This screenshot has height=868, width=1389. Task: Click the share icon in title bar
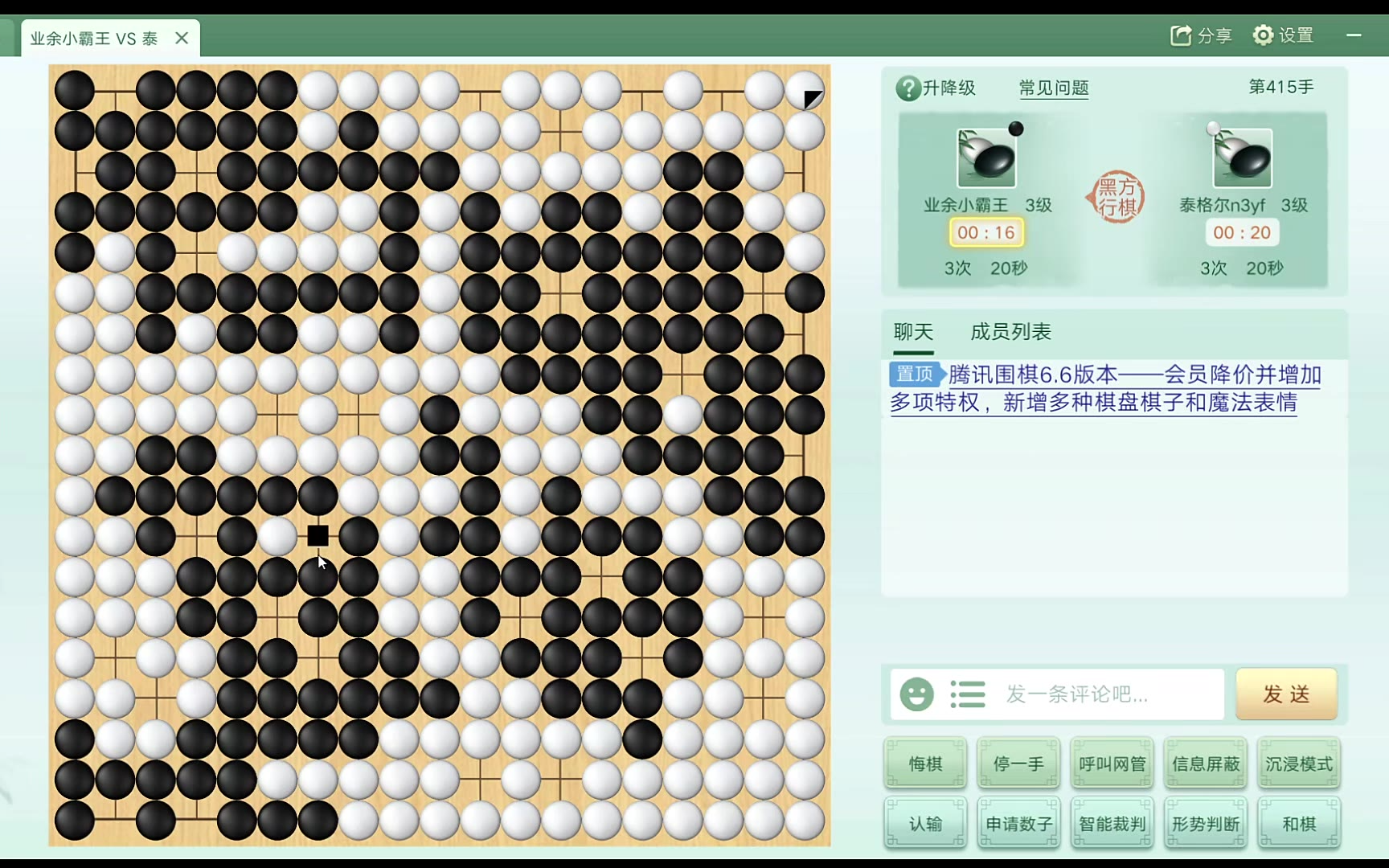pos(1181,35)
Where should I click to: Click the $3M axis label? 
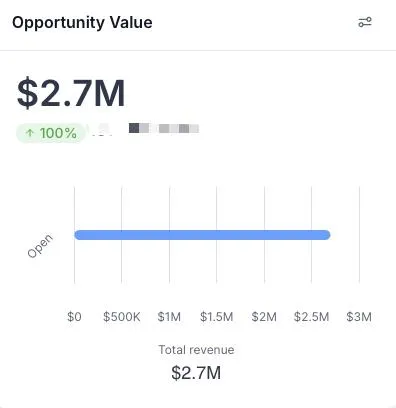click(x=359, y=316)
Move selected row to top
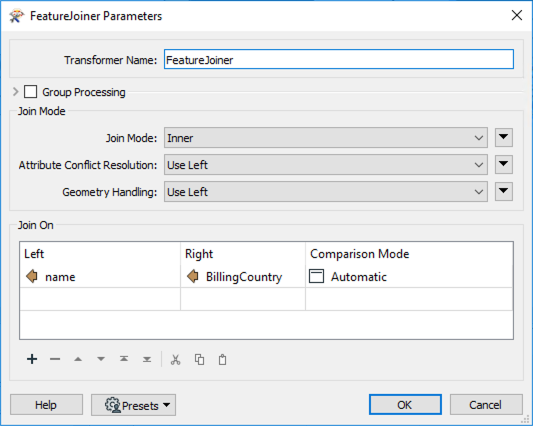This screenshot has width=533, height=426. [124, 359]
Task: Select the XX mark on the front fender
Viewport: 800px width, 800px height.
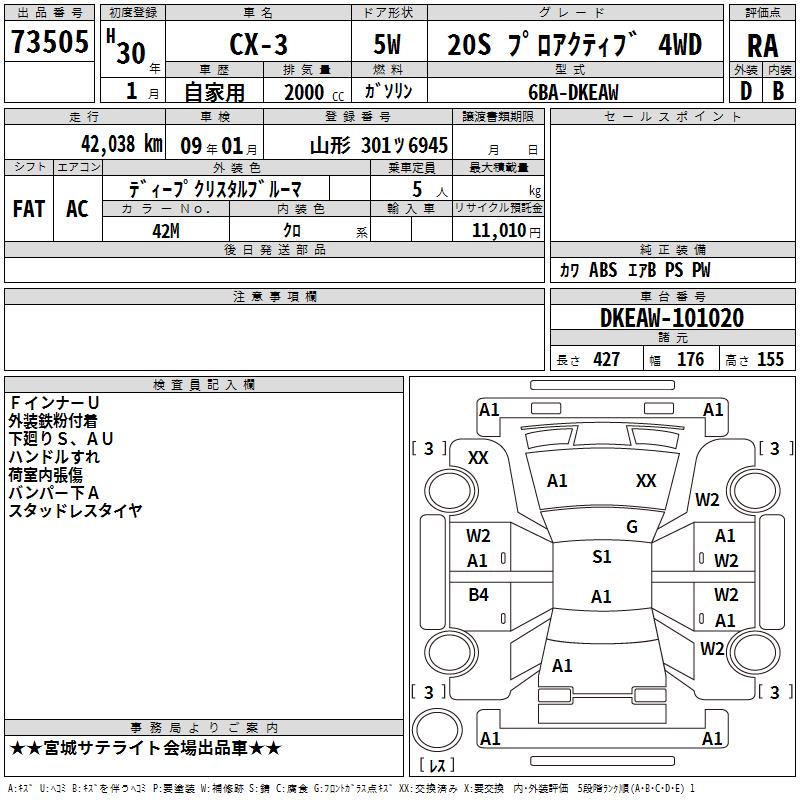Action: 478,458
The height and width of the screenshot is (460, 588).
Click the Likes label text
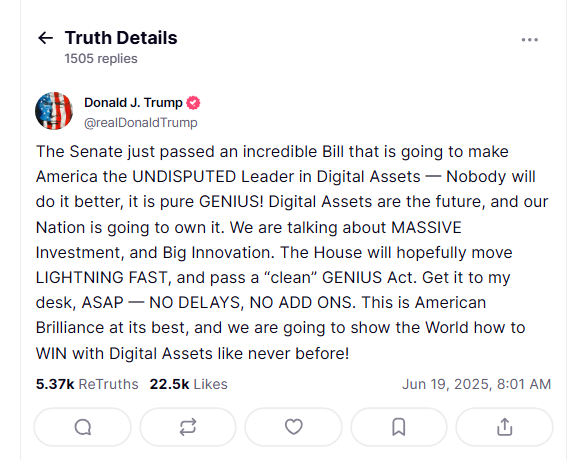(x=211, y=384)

...

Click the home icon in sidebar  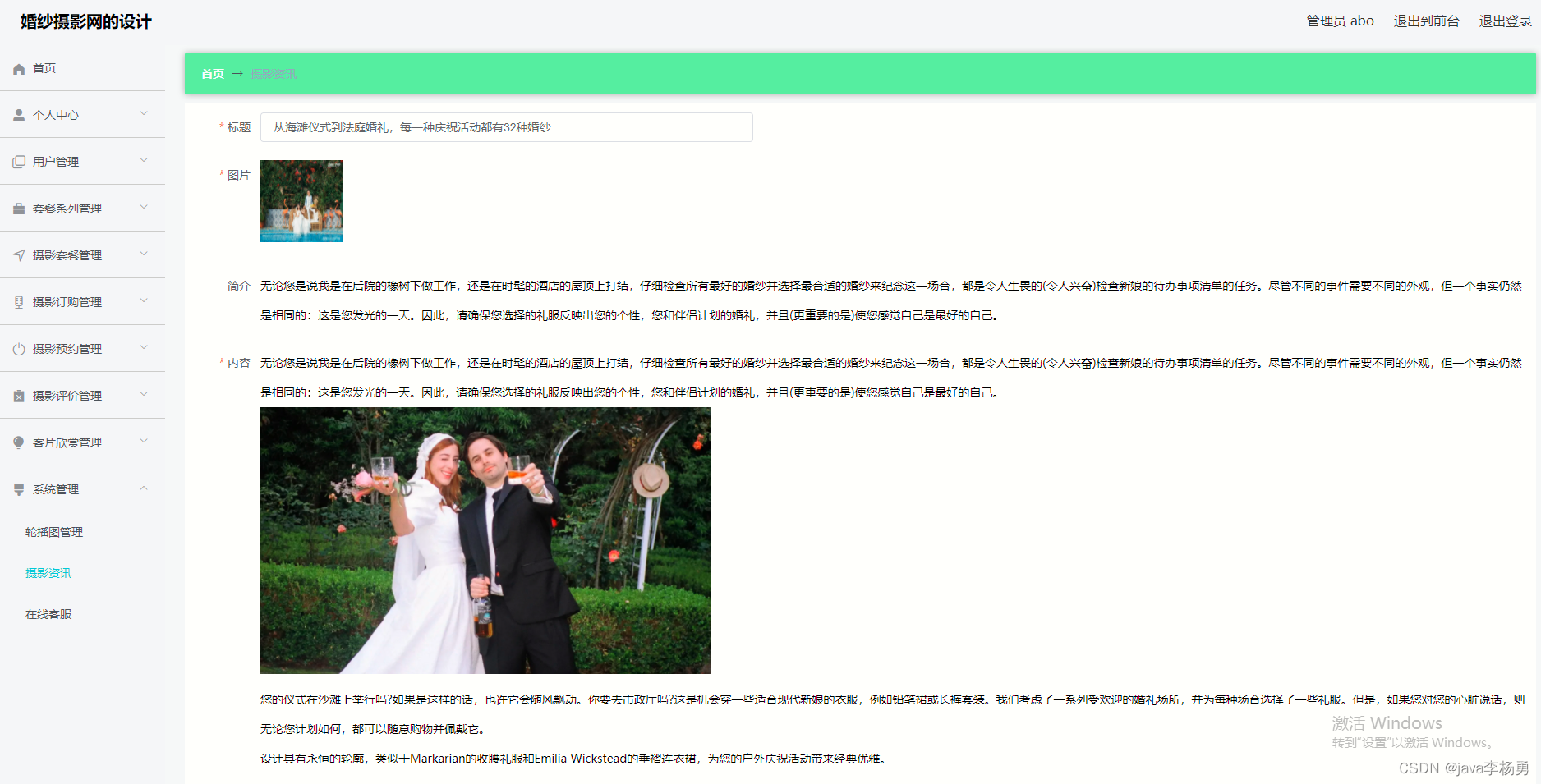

---

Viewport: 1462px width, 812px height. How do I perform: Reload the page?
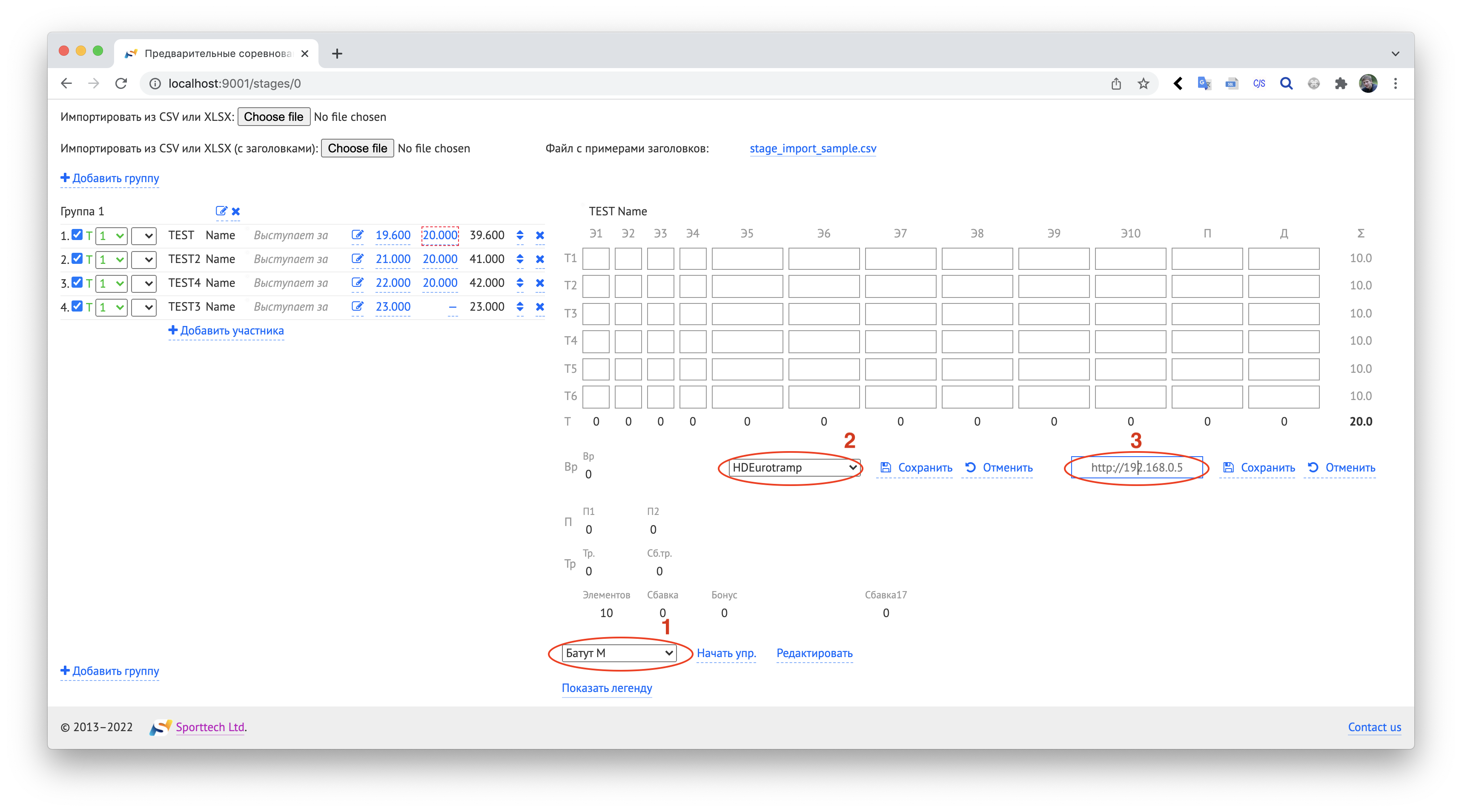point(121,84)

Exercise task: Print everything in the data above, from the line containing "Where should I" down to the line containing "(x=211, y=384)", both lines included, and leave out the pictures.

Exercise output:
Where should I click to: Click the $3M axis label? 
click(x=359, y=316)
Move selected row to top
This screenshot has width=533, height=426. [124, 359]
Task: Select the XX mark on the front fender
Viewport: 800px width, 800px height.
Action: 478,458
The height and width of the screenshot is (460, 588).
Click the Likes label text
(x=211, y=384)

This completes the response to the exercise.